YOUR OBJECTIVE.
Everything in the entries below should be restated exactly, except for the pictures.

STUDY MATERIAL.
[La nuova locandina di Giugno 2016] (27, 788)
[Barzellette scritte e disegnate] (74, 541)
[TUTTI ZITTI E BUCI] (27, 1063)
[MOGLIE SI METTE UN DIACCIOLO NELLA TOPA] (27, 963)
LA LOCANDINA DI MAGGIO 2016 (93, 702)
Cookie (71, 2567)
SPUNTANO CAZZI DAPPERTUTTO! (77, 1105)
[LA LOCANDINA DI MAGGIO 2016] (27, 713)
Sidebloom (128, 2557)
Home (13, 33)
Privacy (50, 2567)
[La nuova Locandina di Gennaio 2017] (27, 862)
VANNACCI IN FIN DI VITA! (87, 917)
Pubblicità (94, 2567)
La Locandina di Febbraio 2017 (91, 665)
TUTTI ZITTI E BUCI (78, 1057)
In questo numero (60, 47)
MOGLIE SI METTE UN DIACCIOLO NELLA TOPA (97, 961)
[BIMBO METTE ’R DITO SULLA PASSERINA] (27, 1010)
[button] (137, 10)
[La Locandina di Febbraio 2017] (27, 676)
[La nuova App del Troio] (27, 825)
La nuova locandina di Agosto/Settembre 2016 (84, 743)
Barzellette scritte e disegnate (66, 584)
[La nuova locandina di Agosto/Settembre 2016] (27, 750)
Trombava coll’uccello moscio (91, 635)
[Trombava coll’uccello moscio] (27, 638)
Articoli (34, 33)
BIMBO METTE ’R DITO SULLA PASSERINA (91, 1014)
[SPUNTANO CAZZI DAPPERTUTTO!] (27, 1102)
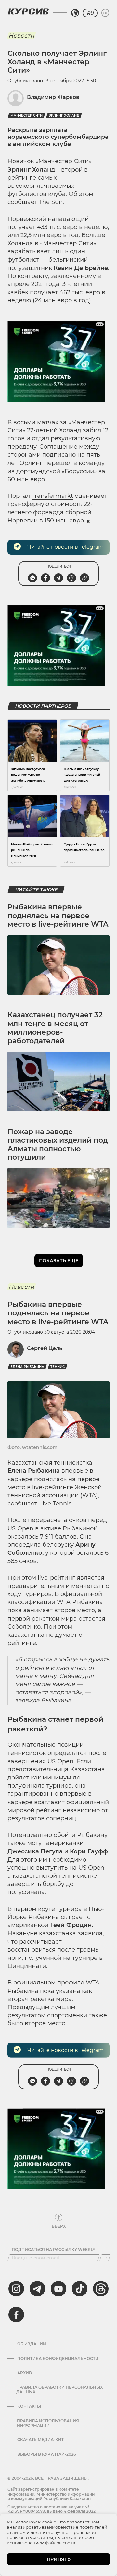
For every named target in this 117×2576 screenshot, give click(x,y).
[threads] (101, 2288)
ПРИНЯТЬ (59, 2559)
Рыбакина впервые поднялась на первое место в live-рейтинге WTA (57, 916)
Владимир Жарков (53, 97)
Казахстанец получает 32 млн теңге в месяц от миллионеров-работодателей (55, 1028)
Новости (21, 35)
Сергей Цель (44, 1348)
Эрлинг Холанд (64, 116)
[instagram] (16, 2288)
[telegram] (37, 2288)
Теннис (57, 1367)
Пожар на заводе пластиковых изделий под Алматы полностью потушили (57, 1144)
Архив (24, 2373)
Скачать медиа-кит (40, 2440)
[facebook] (16, 2314)
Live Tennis (55, 1503)
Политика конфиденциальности (57, 2358)
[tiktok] (79, 2288)
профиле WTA (78, 1982)
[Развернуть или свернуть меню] (105, 13)
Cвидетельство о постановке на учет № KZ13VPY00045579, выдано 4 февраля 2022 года (51, 2511)
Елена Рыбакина (27, 1367)
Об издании (31, 2344)
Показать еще (58, 1261)
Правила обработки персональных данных (59, 2389)
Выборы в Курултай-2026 (46, 2454)
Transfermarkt (52, 495)
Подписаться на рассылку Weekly (53, 2249)
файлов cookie (61, 2542)
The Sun (51, 202)
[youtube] (58, 2288)
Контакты (29, 2406)
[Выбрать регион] (75, 13)
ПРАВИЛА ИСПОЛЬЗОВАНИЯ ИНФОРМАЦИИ (48, 2423)
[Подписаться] (105, 2257)
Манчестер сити (26, 116)
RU (90, 13)
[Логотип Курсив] (28, 11)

WORKED SOLUTION.
[La nuova locandina di Giugno 2016] (27, 788)
[Barzellette scritte e disegnate] (74, 541)
[TUTTI ZITTI E BUCI] (27, 1063)
[MOGLIE SI METTE UN DIACCIOLO NELLA TOPA] (27, 963)
LA LOCANDINA DI MAGGIO 2016 (93, 702)
Cookie (71, 2567)
SPUNTANO CAZZI DAPPERTUTTO! (77, 1105)
[LA LOCANDINA DI MAGGIO 2016] (27, 713)
Sidebloom (128, 2557)
Home (13, 33)
Privacy (50, 2567)
[La nuova Locandina di Gennaio 2017] (27, 862)
VANNACCI IN FIN DI VITA! (87, 917)
Pubblicità (94, 2567)
La Locandina di Febbraio 2017 (91, 665)
TUTTI ZITTI E BUCI (78, 1057)
In questo numero (60, 47)
MOGLIE SI METTE UN DIACCIOLO NELLA TOPA (97, 961)
[BIMBO METTE ’R DITO SULLA PASSERINA] (27, 1010)
[button] (137, 10)
[La Locandina di Febbraio 2017] (27, 676)
[La nuova App del Troio] (27, 825)
La nuova locandina di Agosto/Settembre 2016 (84, 743)
Barzellette scritte e disegnate (66, 584)
[La nuova locandina di Agosto/Settembre 2016] (27, 750)
Trombava coll’uccello moscio (91, 635)
[Trombava coll’uccello moscio] (27, 638)
Articoli (34, 33)
BIMBO METTE ’R DITO SULLA PASSERINA (91, 1014)
[SPUNTANO CAZZI DAPPERTUTTO!] (27, 1102)
For every named target in this 117×2576 screenshot, give click(x,y).
[threads] (101, 2288)
ПРИНЯТЬ (59, 2559)
Рыбакина впервые поднялась на первое место в live-рейтинге WTA (57, 916)
Владимир Жарков (53, 97)
Казахстанец получает 32 млн теңге в месяц от миллионеров-работодателей (55, 1028)
Новости (21, 35)
Сергей Цель (44, 1348)
Эрлинг Холанд (64, 116)
[instagram] (16, 2288)
[telegram] (37, 2288)
Теннис (57, 1367)
Пожар на заводе пластиковых изделий под Алматы полностью потушили (57, 1144)
Архив (24, 2373)
Скачать медиа-кит (40, 2440)
[facebook] (16, 2314)
Live Tennis (55, 1503)
Политика конфиденциальности (57, 2358)
[tiktok] (79, 2288)
профиле WTA (78, 1982)
[Развернуть или свернуть меню] (105, 13)
Cвидетельство о постановке на учет № KZ13VPY00045579, выдано 4 февраля 2022 года (51, 2511)
Елена Рыбакина (27, 1367)
Об издании (31, 2344)
Показать еще (58, 1261)
Правила обработки персональных данных (59, 2389)
Выборы в Курултай-2026 (46, 2454)
Transfermarkt (52, 495)
Подписаться на рассылку Weekly (53, 2249)
файлов cookie (61, 2542)
The Sun (51, 202)
[youtube] (58, 2288)
Контакты (29, 2406)
[Выбрать регион] (75, 13)
ПРАВИЛА ИСПОЛЬЗОВАНИЯ ИНФОРМАЦИИ (48, 2423)
[Подписаться] (105, 2257)
Манчестер сити (26, 116)
RU (90, 13)
[Логотип Курсив] (28, 11)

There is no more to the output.